→ EXERCISE AIM: In the article below on Maryland's Veterans Full Employment Act, copy everything from "Service members and veterans in" down to "jobs or underemployed." word for word.

The Veterans Full Employment Act, signed Wednesday by Gov. Martin O'Malley at a ceremony attended by the first lady, makes it easier for veterans and military spouses to transfer their professional licenses for occupations like nursing or teaching when they move to Maryland.

The legislation requires Maryland's public colleges and universities to develop policies to award academic credit for relevant military training and education. It also ensures that veterans who apply for occupational and professional licenses get credit for their military training.

"It's about strengthening our hospitals and our schools and making our businesses more productive and dynamic," Obama said.

Service members and veterans in some states face the burden of repeating their military education or training in order to receive industry certifications and state occupational licenses. Frequent moves also can be a significant problem for military spouses who have to get new licenses in each state for professions like education and health care.

The Maryland law aims to remedy that problem and ensure skilled workers aren't without jobs or underemployed.

"It's about strengthening our hospitals and our schools and making our businesses more productive and dynamic," Obama said.

The first lady has made military families one of her top priorities. Her Joining Forces initiative, co-sponsored by Jill Biden, wife of Vice President Joe Biden, connects service members, veterans and military spouses with resources to find jobs.

In February, Michelle Obama and Jill Biden addressed the National Governors Association and urged the nation's governors to find ways to make it easier for veterans to transition to civilian careers.

Since then, 13 states have passed legislation that streamlines the process for service members and veterans to earn civilian credentials and licenses, and eight states have passed legislation that expedites professional licenses or certifications for military spouses when they move to a new state.

Stored records
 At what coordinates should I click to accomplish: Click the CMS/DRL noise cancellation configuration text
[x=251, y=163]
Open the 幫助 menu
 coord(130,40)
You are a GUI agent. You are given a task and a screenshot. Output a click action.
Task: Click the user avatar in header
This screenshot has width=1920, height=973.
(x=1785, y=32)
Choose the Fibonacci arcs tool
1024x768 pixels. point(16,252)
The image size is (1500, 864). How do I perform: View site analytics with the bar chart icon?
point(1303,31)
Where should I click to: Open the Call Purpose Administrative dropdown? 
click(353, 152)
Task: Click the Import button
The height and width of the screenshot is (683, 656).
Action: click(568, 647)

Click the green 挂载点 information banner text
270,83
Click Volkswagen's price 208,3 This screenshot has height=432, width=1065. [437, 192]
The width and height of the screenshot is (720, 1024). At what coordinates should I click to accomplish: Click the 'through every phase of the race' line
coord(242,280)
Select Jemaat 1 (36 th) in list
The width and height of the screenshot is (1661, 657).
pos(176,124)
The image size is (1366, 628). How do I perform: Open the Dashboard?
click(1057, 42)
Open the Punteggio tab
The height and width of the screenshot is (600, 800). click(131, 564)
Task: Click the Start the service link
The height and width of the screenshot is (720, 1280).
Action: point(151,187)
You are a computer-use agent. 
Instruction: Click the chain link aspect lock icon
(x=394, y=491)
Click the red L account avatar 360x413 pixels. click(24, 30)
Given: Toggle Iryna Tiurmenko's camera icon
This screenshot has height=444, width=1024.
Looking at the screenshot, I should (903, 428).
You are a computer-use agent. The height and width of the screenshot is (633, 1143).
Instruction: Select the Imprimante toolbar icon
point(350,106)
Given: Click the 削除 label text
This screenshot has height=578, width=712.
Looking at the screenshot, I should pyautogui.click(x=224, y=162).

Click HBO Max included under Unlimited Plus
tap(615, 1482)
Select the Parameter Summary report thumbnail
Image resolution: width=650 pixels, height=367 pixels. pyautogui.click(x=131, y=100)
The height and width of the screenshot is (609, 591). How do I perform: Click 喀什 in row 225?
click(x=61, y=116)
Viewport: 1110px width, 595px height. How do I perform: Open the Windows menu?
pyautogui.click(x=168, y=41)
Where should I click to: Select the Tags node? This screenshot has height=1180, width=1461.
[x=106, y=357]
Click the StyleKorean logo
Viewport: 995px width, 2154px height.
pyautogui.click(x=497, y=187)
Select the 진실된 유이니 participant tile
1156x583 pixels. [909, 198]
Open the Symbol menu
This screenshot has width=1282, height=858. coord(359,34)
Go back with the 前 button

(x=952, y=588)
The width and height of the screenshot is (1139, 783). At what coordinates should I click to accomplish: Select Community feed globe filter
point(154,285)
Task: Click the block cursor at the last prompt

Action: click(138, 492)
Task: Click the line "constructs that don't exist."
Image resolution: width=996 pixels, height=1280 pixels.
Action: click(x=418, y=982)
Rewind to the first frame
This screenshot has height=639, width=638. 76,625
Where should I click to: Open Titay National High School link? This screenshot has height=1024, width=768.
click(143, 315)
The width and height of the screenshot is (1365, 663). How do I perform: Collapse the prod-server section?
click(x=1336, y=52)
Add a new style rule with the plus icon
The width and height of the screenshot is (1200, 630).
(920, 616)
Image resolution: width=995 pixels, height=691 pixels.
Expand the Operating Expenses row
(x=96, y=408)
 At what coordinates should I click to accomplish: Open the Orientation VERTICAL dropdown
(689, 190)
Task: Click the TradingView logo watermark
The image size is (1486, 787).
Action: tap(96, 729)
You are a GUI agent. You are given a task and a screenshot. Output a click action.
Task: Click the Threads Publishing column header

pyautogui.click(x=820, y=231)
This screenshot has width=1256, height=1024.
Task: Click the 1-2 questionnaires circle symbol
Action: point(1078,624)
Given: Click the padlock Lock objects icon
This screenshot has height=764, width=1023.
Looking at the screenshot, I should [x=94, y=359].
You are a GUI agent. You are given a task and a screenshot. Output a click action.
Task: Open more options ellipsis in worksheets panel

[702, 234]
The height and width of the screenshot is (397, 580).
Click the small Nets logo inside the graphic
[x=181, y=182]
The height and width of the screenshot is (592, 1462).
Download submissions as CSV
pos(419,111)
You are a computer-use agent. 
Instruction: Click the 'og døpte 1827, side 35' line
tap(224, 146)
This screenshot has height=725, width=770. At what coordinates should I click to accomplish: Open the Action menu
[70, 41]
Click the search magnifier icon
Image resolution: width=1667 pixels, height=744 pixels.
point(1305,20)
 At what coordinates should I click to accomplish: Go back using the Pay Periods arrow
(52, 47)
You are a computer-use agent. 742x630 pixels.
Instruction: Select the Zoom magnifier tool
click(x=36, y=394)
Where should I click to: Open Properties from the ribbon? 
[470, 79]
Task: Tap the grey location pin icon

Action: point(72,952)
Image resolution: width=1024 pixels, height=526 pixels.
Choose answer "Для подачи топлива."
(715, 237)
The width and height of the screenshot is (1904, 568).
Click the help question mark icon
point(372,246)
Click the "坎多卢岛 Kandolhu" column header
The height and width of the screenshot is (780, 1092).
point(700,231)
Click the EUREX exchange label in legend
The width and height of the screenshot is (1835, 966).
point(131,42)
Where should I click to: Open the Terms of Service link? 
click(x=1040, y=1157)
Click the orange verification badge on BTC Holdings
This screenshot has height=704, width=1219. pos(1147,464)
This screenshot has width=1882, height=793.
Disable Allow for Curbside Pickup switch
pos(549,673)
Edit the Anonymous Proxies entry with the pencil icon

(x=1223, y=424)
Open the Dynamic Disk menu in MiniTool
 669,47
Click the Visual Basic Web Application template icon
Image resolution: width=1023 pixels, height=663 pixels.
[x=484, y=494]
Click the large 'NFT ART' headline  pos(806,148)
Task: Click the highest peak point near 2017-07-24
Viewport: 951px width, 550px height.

→ EXERCISE OUTPUT:
Service members and veterans in some states face the burden of repeating their military education or training in order to receive industry certifications and state occupational licenses. Frequent moves also can be a significant problem for military spouses who have to get new licenses in each state for professions like education and health care.

The Maryland law aims to remedy that problem and ensure skilled workers aren't without jobs or underemployed.